What you need to do.
1. For each statement (a), (b) and (c), say yes or no to whether the passage on American unrest below agrees with it, and quote the deciding words. (a) The passage suggests the ′60s might match today's mood of unrest. (b) The passage describes the mandate of the Occupy Wall Street movement as narrowly focused. (c) The passage lists the war in Afghanistan among the issues the movement covers.
2. Using the passage on American unrest below, answer each short question.
(a) Which three causes from the ′60s does the passage name?
(b) What two things have Americans come to expect and cherish?
(c) What does the abbreviation OWS stand for?
3. Continue the passage on American unrest below, writing on from its final sentence.

Selected excerpt.

= = =

It's tough to recall a time over the past 50 years when there was such a mood of unrest and uncertainty among the American populace as there is today. The ′60s might qualify-a decade when proponents of myriad causes (civil rights, women's rights and anti-war)-voiced their manifestos at large public rallies while demanding change at the highest levels of government.
This year we've witnessed a culmination of citizens' frustrations over an anemic economic recovery, massive bank bailouts, the ongoing housing crisis and projected cuts to entitlement programs that threaten the two things Americans have come to expect and cherish: a fair shot at achieving the American Dream and a small measure of economic security in their retirement years.
We're seeing the same kinds of public displays of disaffection that defined the ′60s. The explosive growth of the Occupy Wall Street (OWS) movement is fascinating to observe-even if its mandate is somewhat scattered-covering everything from corporate greed and social inequality to the war in Afghanistan and the environment.

= = =

Stored data:

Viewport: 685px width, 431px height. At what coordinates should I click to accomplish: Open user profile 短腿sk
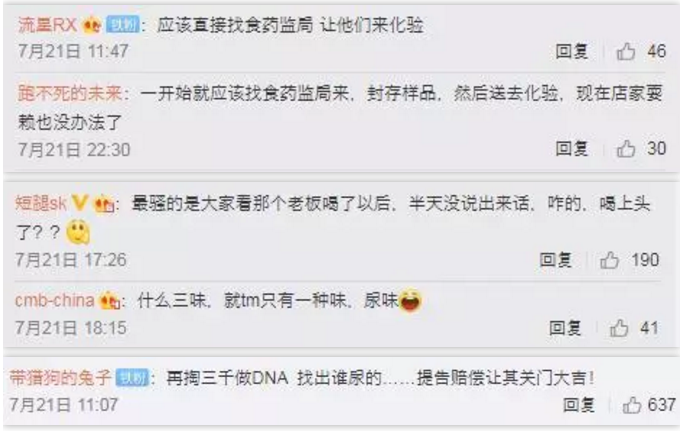click(x=41, y=203)
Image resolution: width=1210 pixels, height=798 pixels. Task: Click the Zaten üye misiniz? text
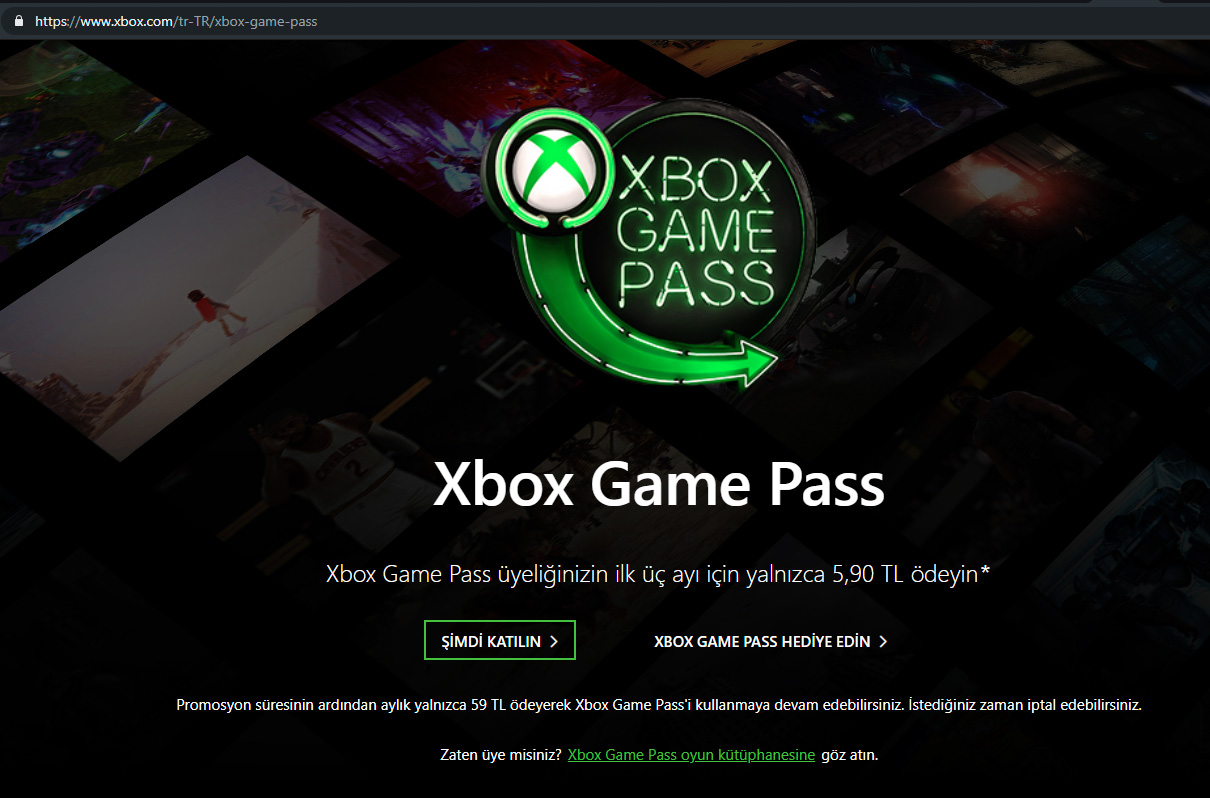[500, 755]
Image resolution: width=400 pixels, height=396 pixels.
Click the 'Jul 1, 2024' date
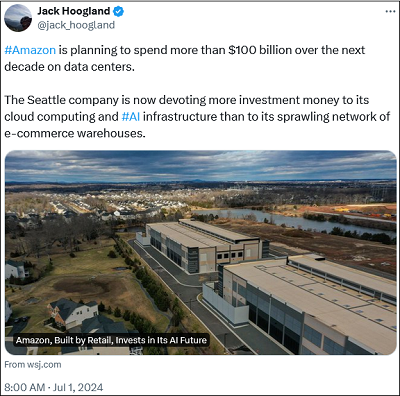[78, 387]
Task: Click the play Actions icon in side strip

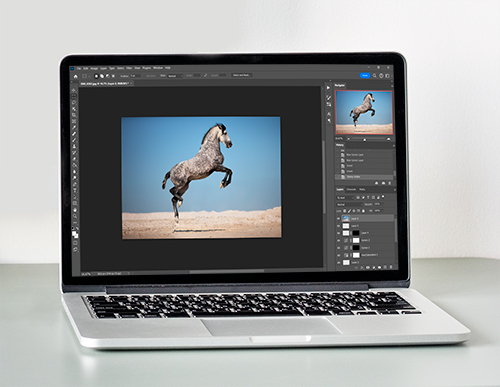Action: tap(328, 88)
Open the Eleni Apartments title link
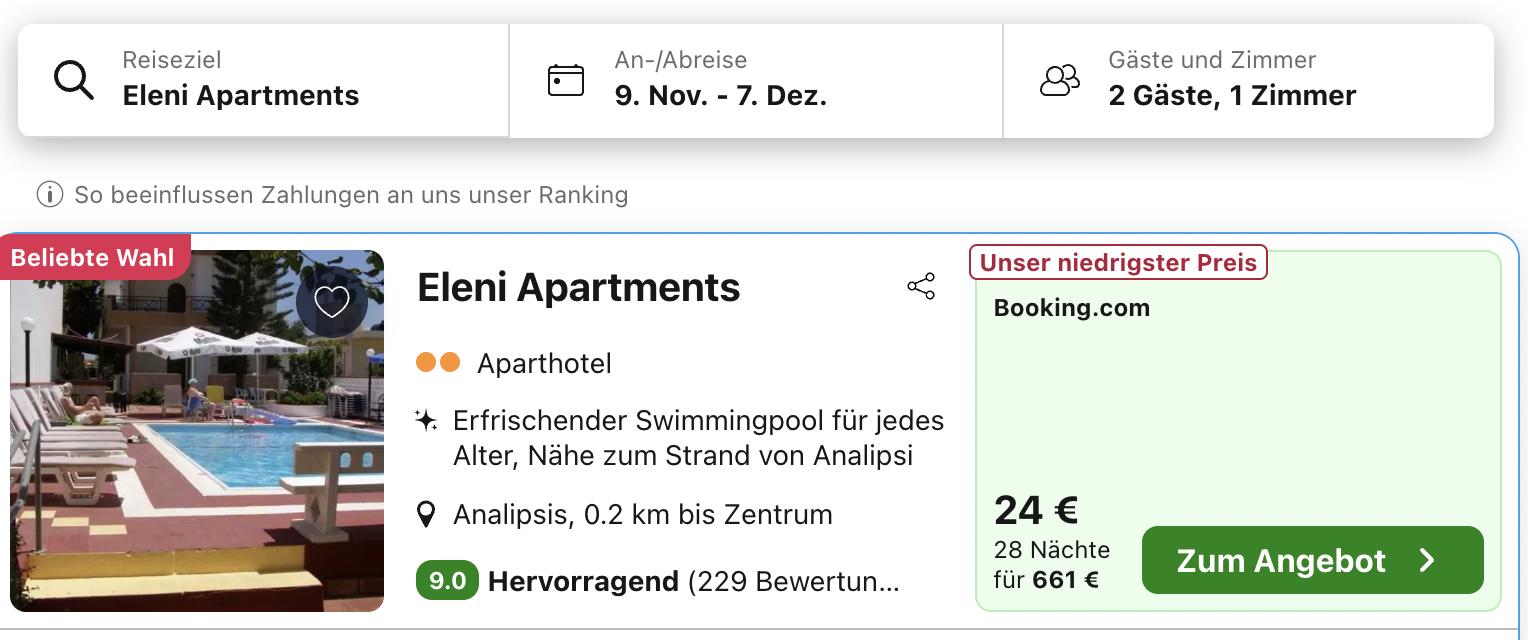 579,287
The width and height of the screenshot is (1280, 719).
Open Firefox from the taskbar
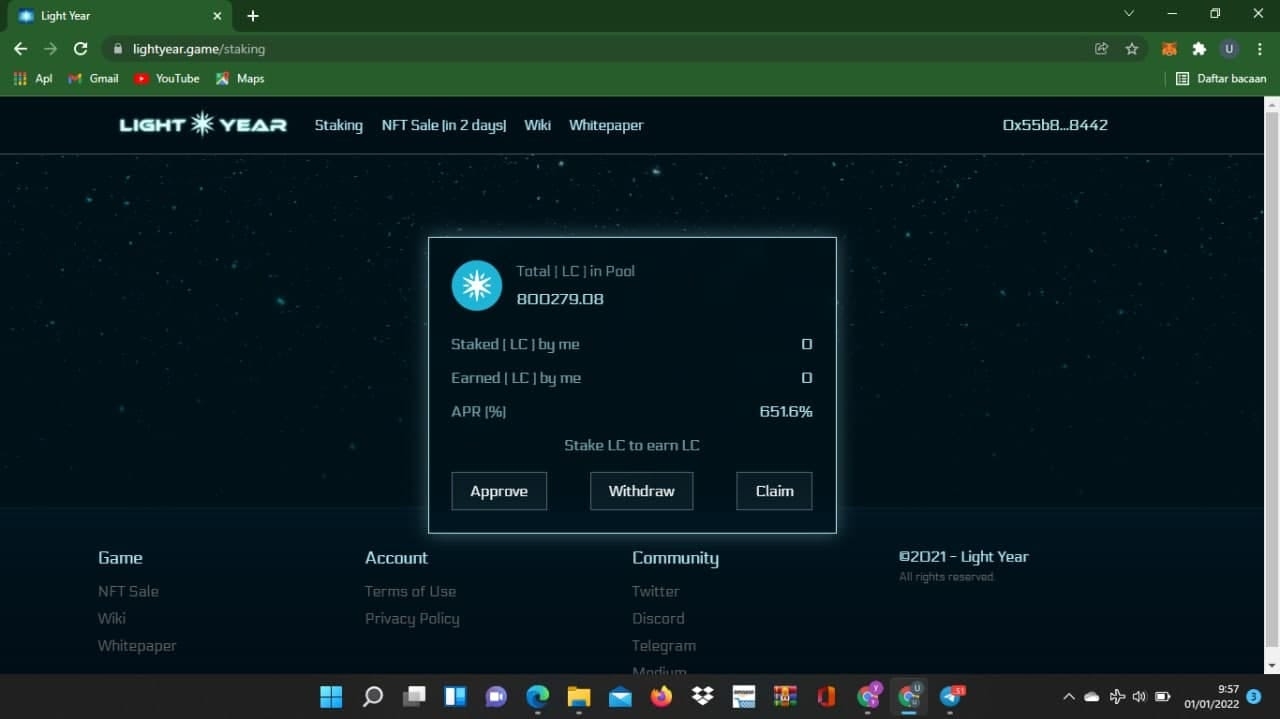(661, 696)
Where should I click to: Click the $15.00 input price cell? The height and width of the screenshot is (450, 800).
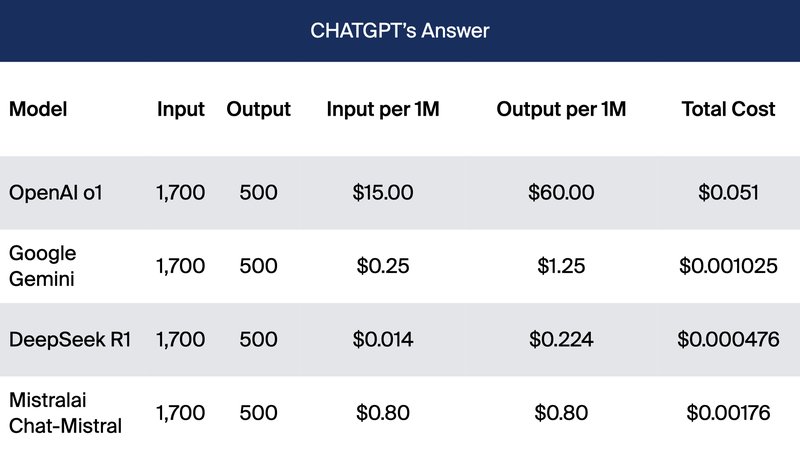click(x=383, y=192)
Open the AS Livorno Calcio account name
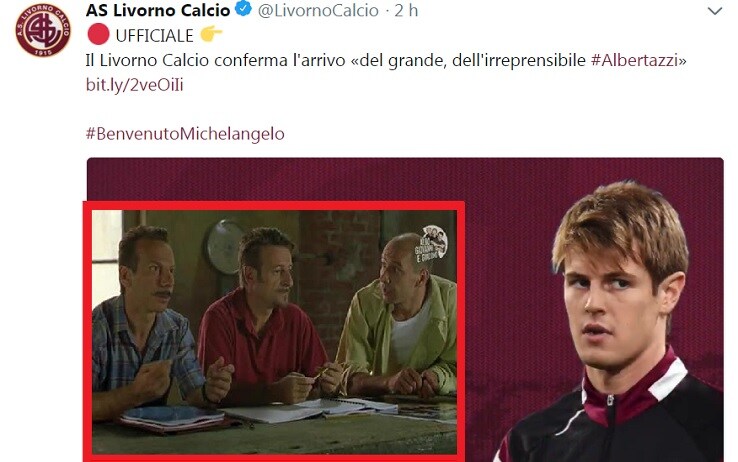Viewport: 738px width, 462px height. 158,10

= = =

Outputs for the tasks.
1.
(a) Yes: "The ′60s might qualify"
(b) No: "even if its mandate is somewhat scattered"
(c) Yes: "covering everything from corporate greed and social inequality to the war in Afghanistan and the environment"

2.
(a) Civil rights, women's rights and anti-war.
(b) A fair shot at achieving the American Dream and a small measure of economic security in their retirement years.
(c) Occupy Wall Street.

3.
Meanwhile, seniors and long-term care groups are busy organizing their own protests as the congressional super committee considers proposals that cut entitlements. In mid-October, an estimated 500 AARP members representing 23 states converged on Washington, D.C., to implore their representatives to spare harmful cuts to Social Security and Medicare. Meanwhile, provider associations-such as the American Health Care Association, LeadingAge and the Coalition to Protect Senior Care-organized protests, fly-ins and letter-writing campaigns of their own.
A famous quote from the iconic ′70s movie Network comes to mind during these turbulent times: “I'm as mad as hell, and I'm not going to take this anymore!” Regardless of your stand on any of these hot-button issues, we're in for some interesting days ahead.